Para Petrobras, entrada de concorrentes na área de refino pode baixar preço de combustível

Por Redação O Tabloide Leitura de 3 minutos

A Petrobras afirmou que a abertura do setor de refino para novos concorrentes pode contribuir para a redução dos preços dos combustíveis no Brasil. A avaliação consta em documento no qual a estatal analisa os impactos potenciais da entrada de novas empresas no segmento.

Atualmente, a Petrobras responde por cerca de 80% da capacidade de refino do país, operando um parque refinador composto por treze refinarias. Essa concentração tem sido objeto de discussões sobre concorrência e formação de preços no mercado brasileiro de combustíveis.

Em sua análise, a companhia reconhece que a presença de concorrentes no setor de refino poderia estimular maior eficiência operacional e competitividade. Historicamente, mercados com maior número de participantes tendem a apresentar margens mais reduzidas e, consequentemente, preços mais baixos para o consumidor final.

O posicionamento da Petrobras ocorre em meio a um processo de transformação do setor. A estatal vem implementando uma estratégia de desinvestimento em refinarias como parte de um acordo firmado com o Conselho Administrativo de Defesa Econômica (Cade) para promover a concorrência no mercado.

Desde 2019, a Petrobras já concluiu a venda de unidades como a Refinaria Landulpho Alves (RLAM), na Bahia, adquirida pelo fundo Mubadala, e a Refinaria de Manaus (Reman), comprada pelo grupo Ream. Outros processos de venda estão em andamento.

A entrada de novos competidores no refino representa uma mudança estrutural significativa. Empresas nacionais e estrangeiras têm demonstrado interesse em adquirir ativos de refino no país, o que poderia acelerar a diversificação do setor.

Especialistas do setor avaliam que a competição no refino tende a beneficiar o consumidor, especialmente em momentos de volatilidade dos preços internacionais do petróleo. A possibilidade de diferentes empresas definirem suas próprias políticas de preços para derivados como gasolina, diesel e gás de cozinha poderia oferecer opções mais vantajosas.

No entanto, analistas destacam que a redução efetiva dos preços ao consumidor depende de múltiplos fatores. A carga tributária incidente sobre os combustíveis, os custos logísticos de distribuição, as margens de revenda e a política de preços da Petrobras como referência de mercado são variáveis que influenciam o valor final pago pelo consumidor.

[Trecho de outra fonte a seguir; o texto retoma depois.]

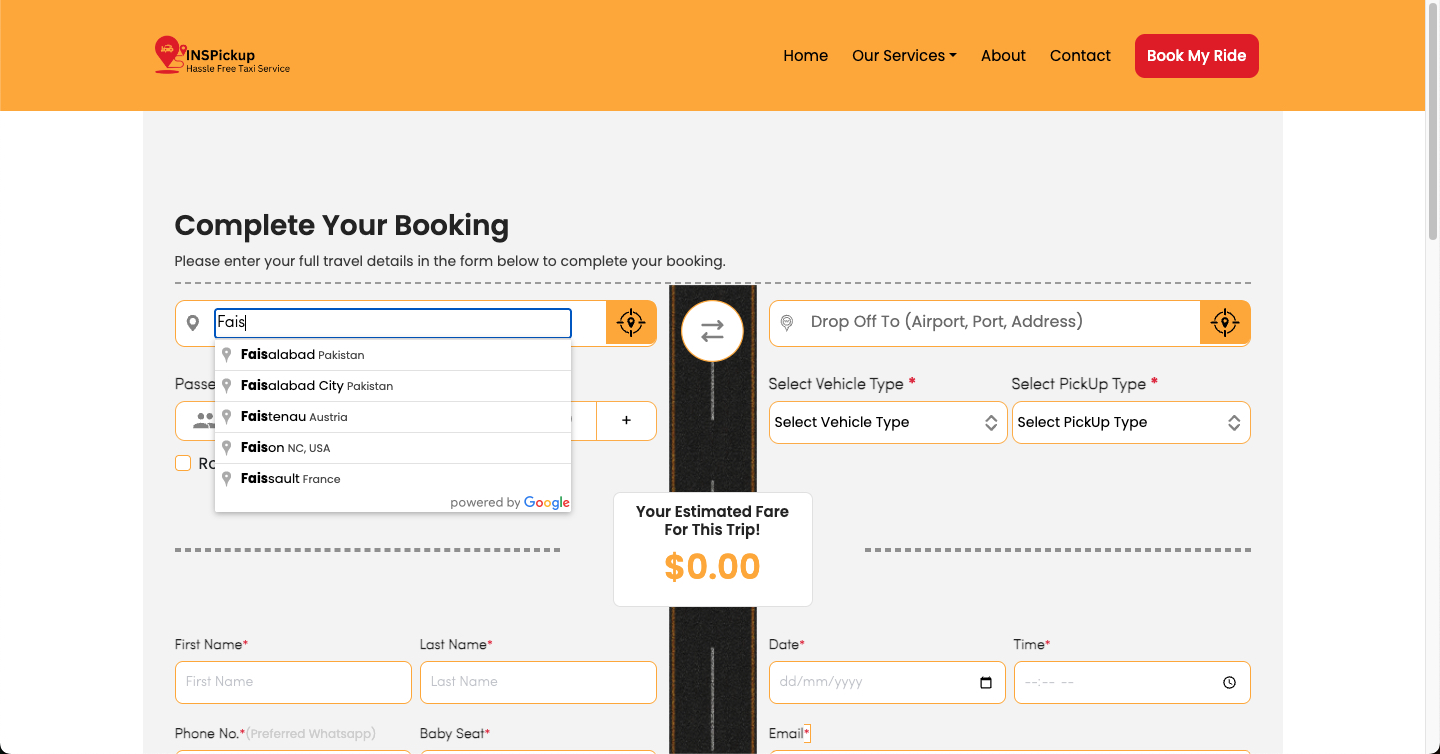
Task: Open the Contact page
Action: (x=1080, y=56)
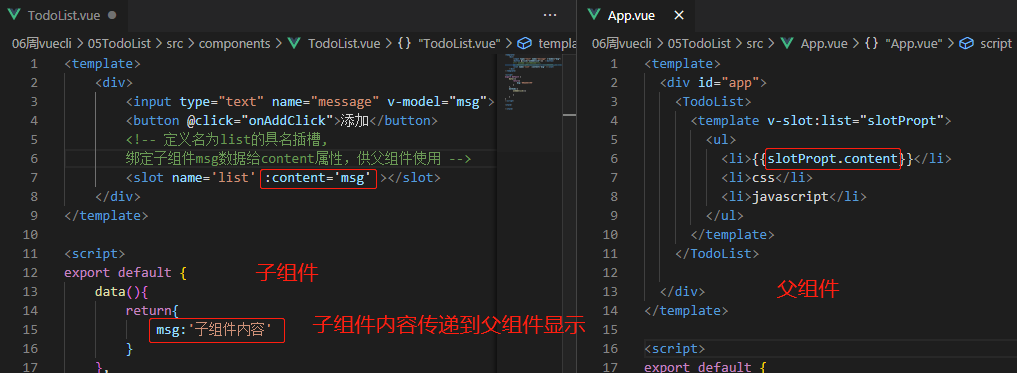
Task: Open the editor more actions ellipsis menu
Action: tap(550, 15)
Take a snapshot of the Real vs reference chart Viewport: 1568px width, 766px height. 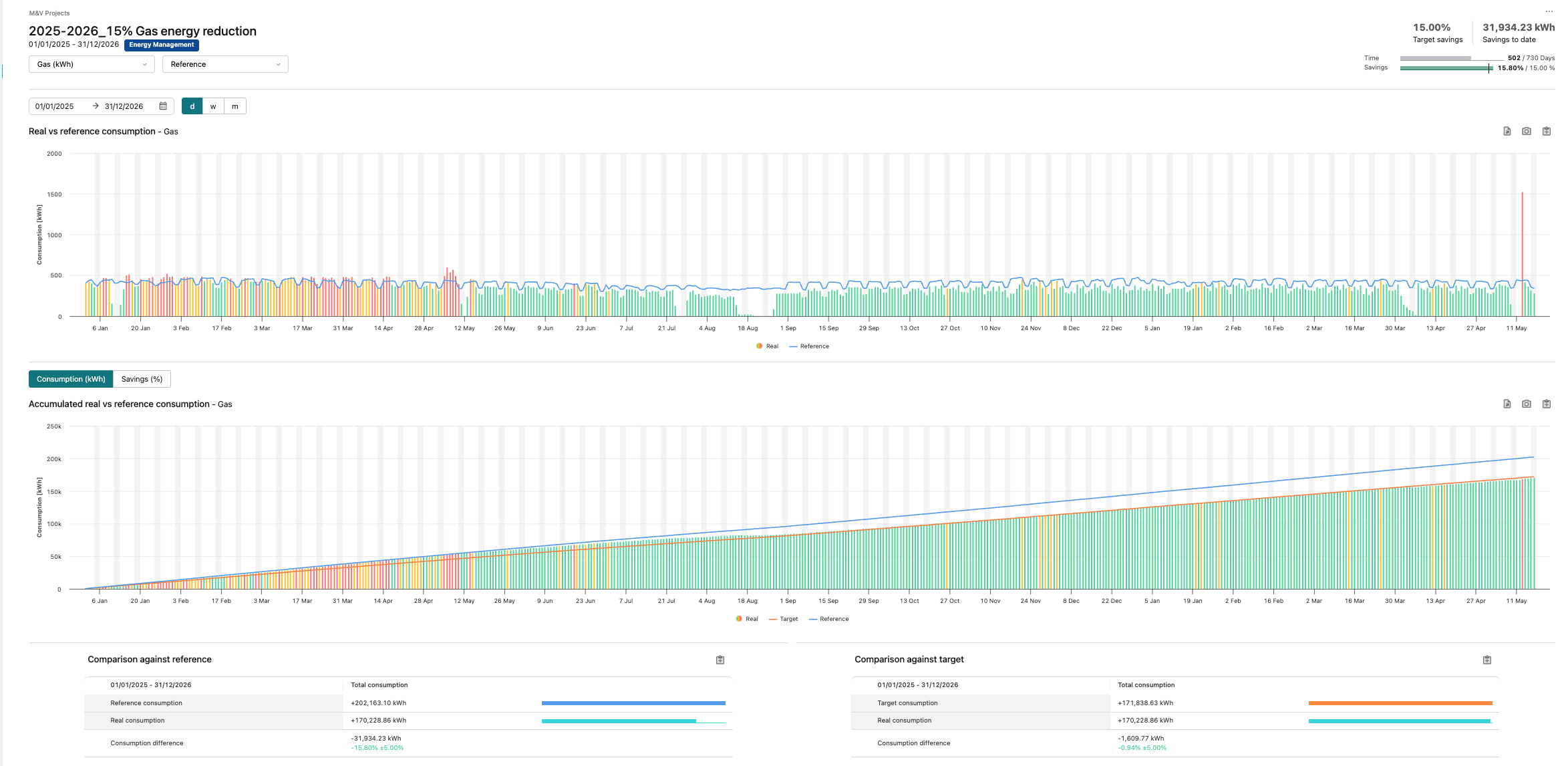click(x=1527, y=131)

Apesar dos desafios, a sinalização da Petrobras é vista como um passo relevante para o debate sobre a modernização do setor de combustíveis no Brasil. A transição para um mercado mais competitivo requer não apenas a venda de refinarias, mas também investimentos em infraestrutura logística e um ambiente regulatório estável.

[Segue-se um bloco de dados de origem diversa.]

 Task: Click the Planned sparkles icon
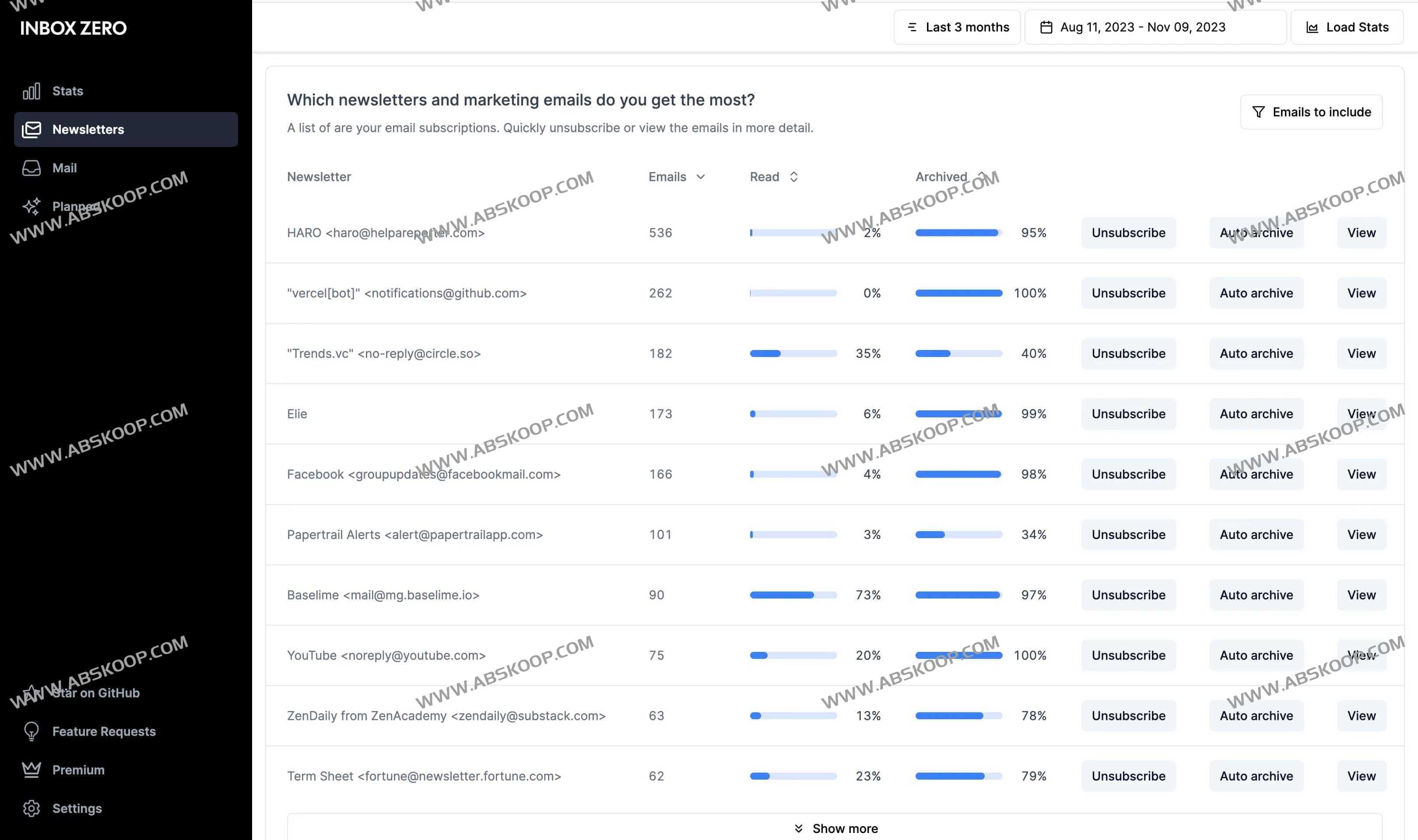[x=31, y=206]
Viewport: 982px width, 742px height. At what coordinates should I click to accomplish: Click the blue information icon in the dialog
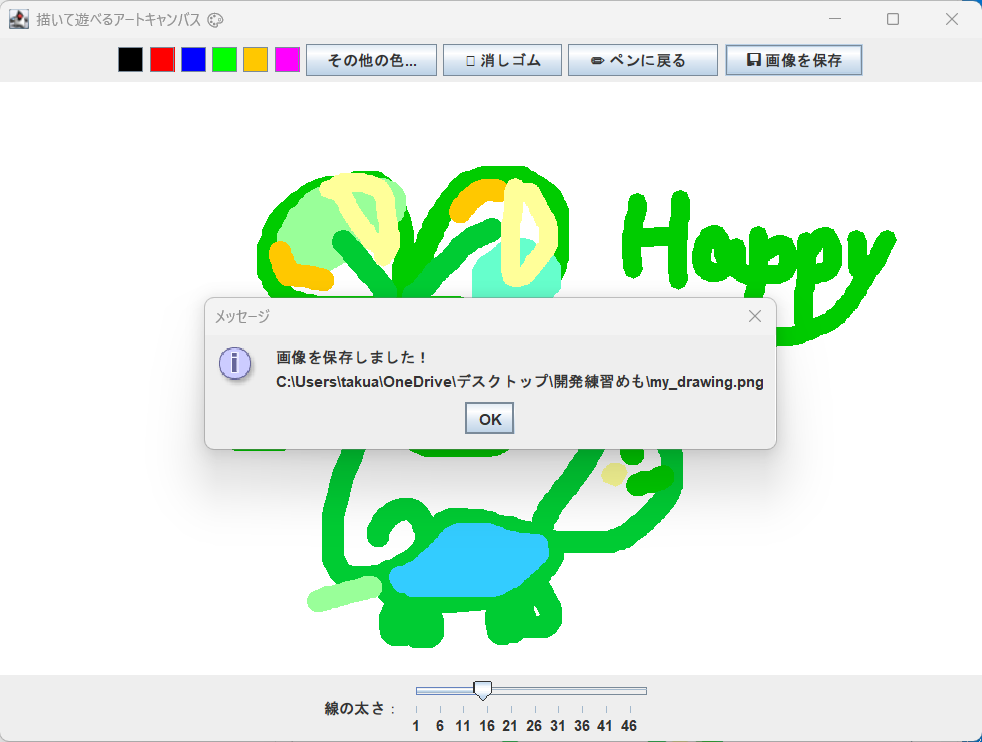tap(235, 364)
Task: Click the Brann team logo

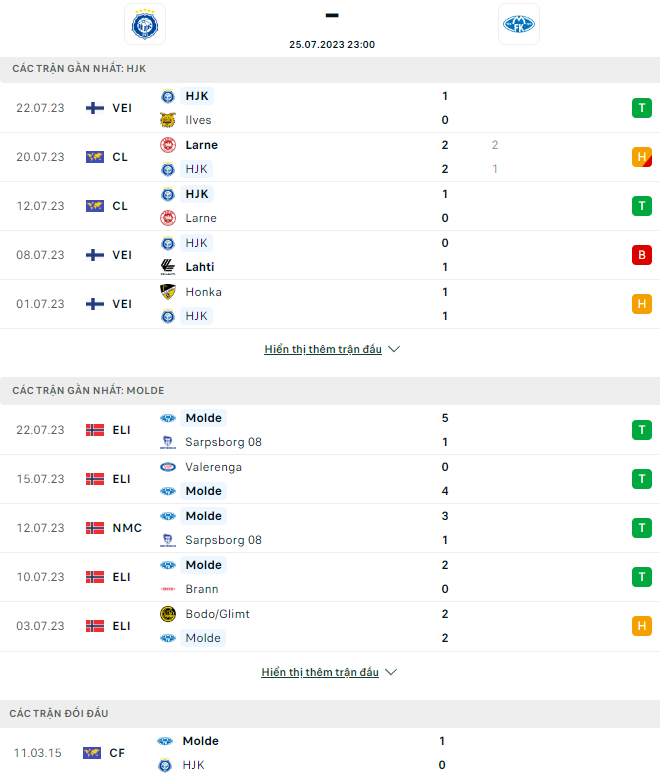Action: tap(168, 589)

A empresa reforçou que continuará monitorando as condições do mercado interno e externo e ajustando sua estratégia conforme necessário, mantendo o compromisso com a competitividade e a transparência na formação de preços. Para o consumidor brasileiro, a perspectiva de maior concorrência no refino representa a esperança de alívio no bolso, em um contexto em que os preços dos combustíveis têm impacto direto na inflação e no custo de vida.